◆ **What is expected**: From the data below, return all lines holding the string "link".

◆ **Extracted records**:
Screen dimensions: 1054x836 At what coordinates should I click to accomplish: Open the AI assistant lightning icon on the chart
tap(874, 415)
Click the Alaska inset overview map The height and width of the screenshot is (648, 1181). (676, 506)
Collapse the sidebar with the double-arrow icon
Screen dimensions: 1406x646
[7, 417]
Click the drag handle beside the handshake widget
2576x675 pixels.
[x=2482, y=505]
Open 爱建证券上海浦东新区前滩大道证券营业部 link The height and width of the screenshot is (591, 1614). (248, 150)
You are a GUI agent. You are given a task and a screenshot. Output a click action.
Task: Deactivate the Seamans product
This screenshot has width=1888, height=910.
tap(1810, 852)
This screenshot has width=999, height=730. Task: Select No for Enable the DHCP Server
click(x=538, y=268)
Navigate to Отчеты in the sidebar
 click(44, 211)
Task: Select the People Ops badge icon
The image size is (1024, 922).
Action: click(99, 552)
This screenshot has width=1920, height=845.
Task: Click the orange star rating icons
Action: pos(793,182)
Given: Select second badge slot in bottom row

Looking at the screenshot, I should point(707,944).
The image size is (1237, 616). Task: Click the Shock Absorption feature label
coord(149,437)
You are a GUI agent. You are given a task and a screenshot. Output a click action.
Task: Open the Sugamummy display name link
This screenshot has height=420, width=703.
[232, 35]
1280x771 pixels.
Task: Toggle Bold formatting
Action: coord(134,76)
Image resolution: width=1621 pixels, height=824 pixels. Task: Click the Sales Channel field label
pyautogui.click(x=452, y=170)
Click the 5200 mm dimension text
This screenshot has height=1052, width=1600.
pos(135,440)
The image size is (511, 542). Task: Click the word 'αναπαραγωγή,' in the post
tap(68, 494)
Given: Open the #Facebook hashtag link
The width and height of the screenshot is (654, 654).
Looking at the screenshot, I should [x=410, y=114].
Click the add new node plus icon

◆ **Exercise response**:
Open 爱建证券上海浦东新区前滩大道证券营业部 link The height and width of the screenshot is (591, 1614). (248, 150)
Task: Open the Sugamummy display name link
Given: Open the #Facebook hashtag link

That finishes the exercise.